La fotografía, que no tiene nada de personal ni de privada, no es una imagen en la que los figurantes tengan el derecho de hacer lo que quieran, sin más. Es la única fotografía reciente de nuestros representantes políticos, de los diputados electos del Parlament de Catalunya que representan, todos juntos, nuestra nación represaliada, perseguida y encadenada. Ellos son la imagen de la Catalunya oprimida y no hay razón alguna para sonreír, ningún motivo para estar contento, para estar bailando sardanas ni contando chistes. Al menos en esta foto. Del mismo modo que no sonreía ningún miembro del Govern de Lluís Companys en las diversas instantáneas hechas durante su cautiverio. Cuando hoy muchos gobiernos de otros países se interrogan —a mí mismo me lo preguntó un embajador— sobre si realmente los catalanes queremos la independencia o, en definitiva, todo es una simple estrategia para conseguir una mejor financiación autonómica, ¿qué respuesta está dando el independentismo con imágenes como ésta? ¿Qué credibilidad tiene la revuelta de las Sonrisas si no podemos parar de sonreír, como si fuéramos el Joker?
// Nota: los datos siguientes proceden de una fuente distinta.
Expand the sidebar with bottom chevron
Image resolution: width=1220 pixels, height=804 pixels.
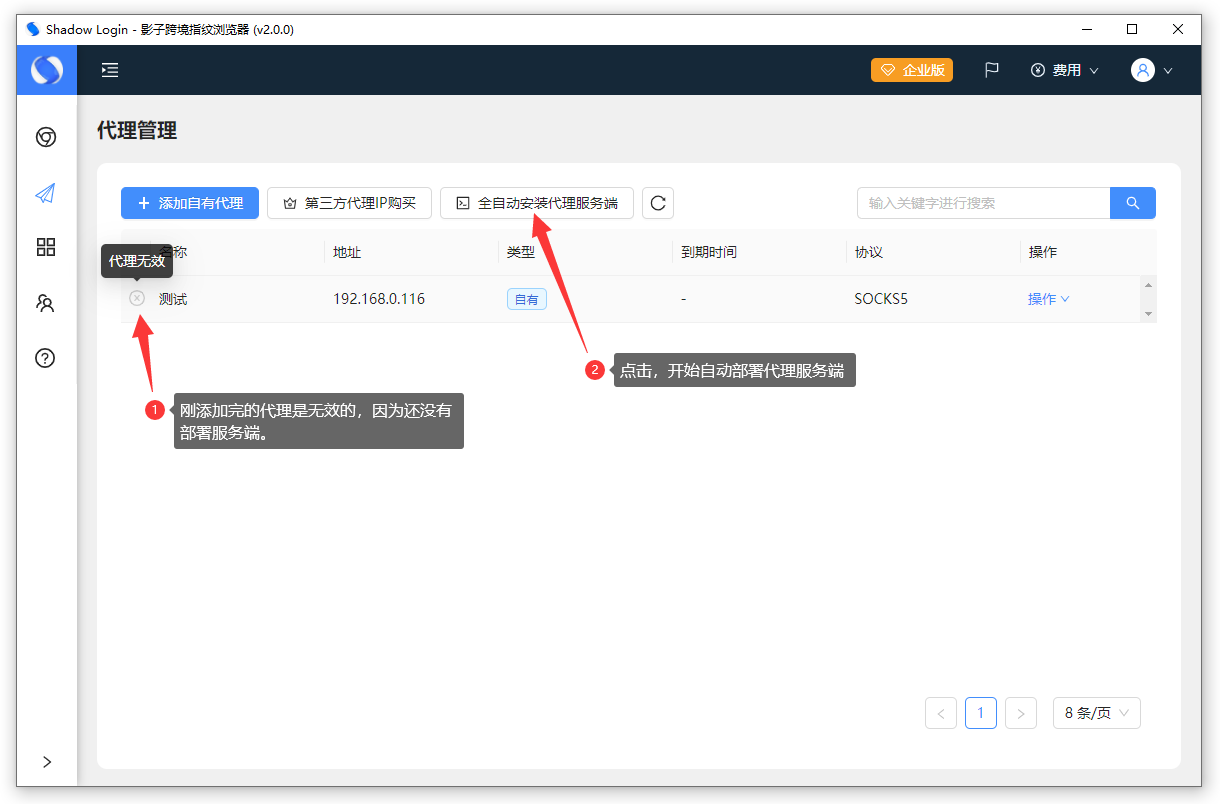[x=47, y=762]
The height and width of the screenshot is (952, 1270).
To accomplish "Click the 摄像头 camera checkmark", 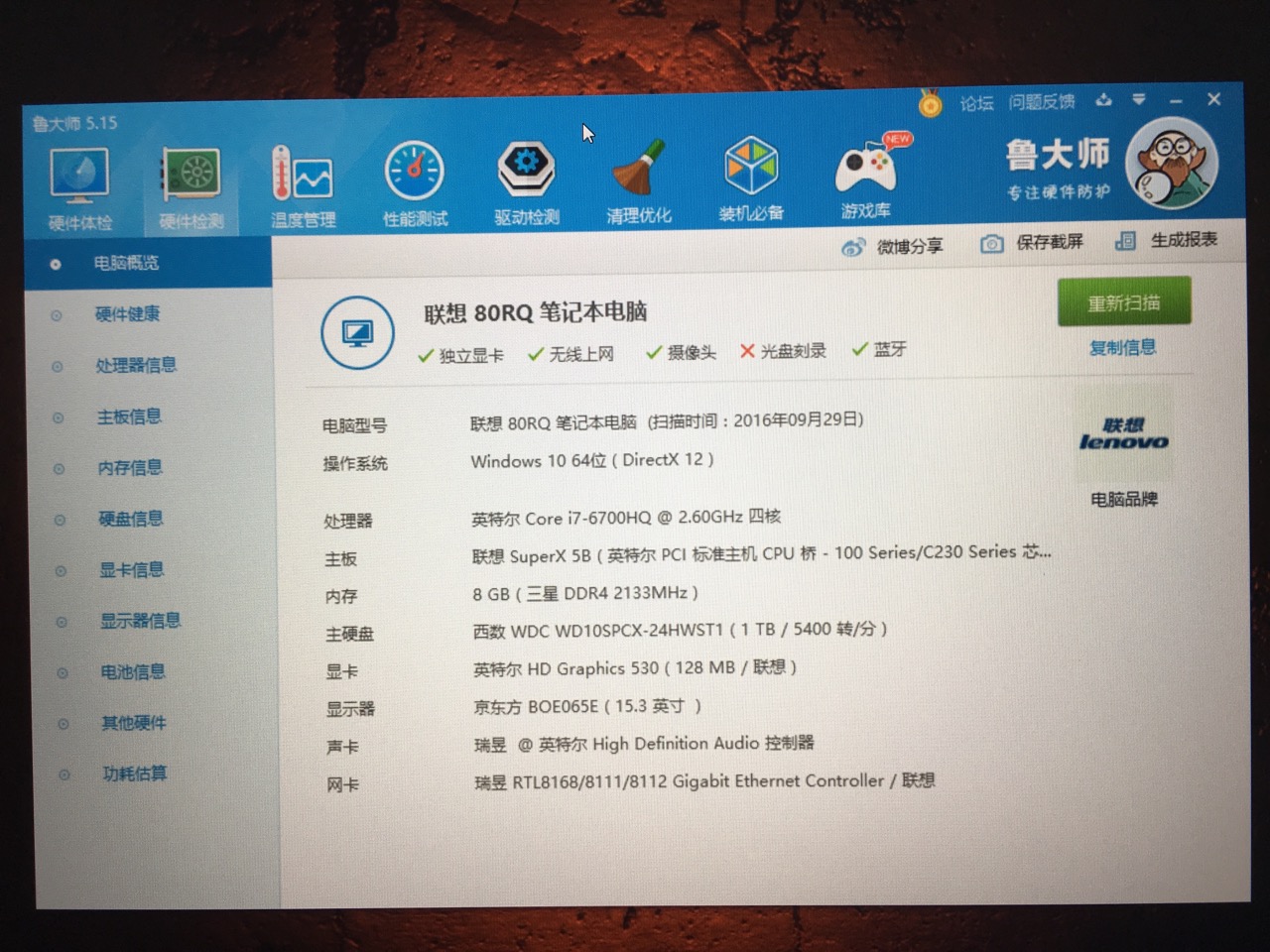I will click(x=680, y=352).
La sonrisa en las fotografías, culturalmente, se ha convertido en una auténtica obligación social, en una imposición de felicidad forzada de cara a la galería. Es la felicidad que encontramos en la publicidad que nos manipula, en los medios que proclaman la corrección política. Vean ahora los consejos publicitarios previos a Navidad y comprobarán que nos están vendiendo una felicidad que todo el mundo querría comprar, si es que previamente se pudiera vender. Si, por el contrario, echamos un vistazo a las fotografías antiguas veremos que casi nadie sonríe, ni hace ninguna mueca, con alguna excepción como las dos gloriosas imágenes que se conservan del escritor Joaquim Ruyra y que son extraordinarias precisamente porque se muere de la risa y saca la lengua. Aún no había hecho estragos el inmoral anuncio de la Coca-Cola y su sonrisa. Si comparamos nuestras imágenes domésticas de hoy con las de nuestros abuelos y bisabuelos veremos que, mientras nosotros, todos, exhibimos una felicidad casual, instantánea, que todos sabemos que no tiene demasiada solidez, nuestros antepasados se muestran con severa dignidad, con contención y mesura, probablemente poco auténticas también. Ni que decir tiene que si se trata de dirigentes políticos antiguos, las imágenes que conservamos son casi siempre serias. Los reyes, presidentes, políticos, no sonríen porque la política no es cosa de alegrías. Con la excepción, insigne, de la entrañable fotografía del cartel electoral de las elecciones del 16 de febrero de 1936 de un president Macià que sonríe paternal y tiernamente, mirando hacia atrás. Es una imagen del president que subraya la nostalgia del político desaparecido hacía muy pocos años y, en ese contexto, parece clara la necesidad de exhibir aquella cariñosa, familiar, sonrisa. La sonrisa no debe ser tomada a la ligera en las imágenes de trascendencia política. Porque la política también son emociones. Dejaremos para otro día la ausencia de sonrisas de las imágenes de Cristo, la sonrisa de Buda, la de la Gioconda, las sonrisas de Rembrandt y la de la escultura de Houdon, que representa un Voltaire pícaro y lleno de sabiduría. También hablaremos de la sonrisa del logotipo de Convergencia Democràtica de Catalunya, prácticamente un emoticono. Si hay que reírse, de mil amores, pero primero que nos digan de qué nos estamos riendo.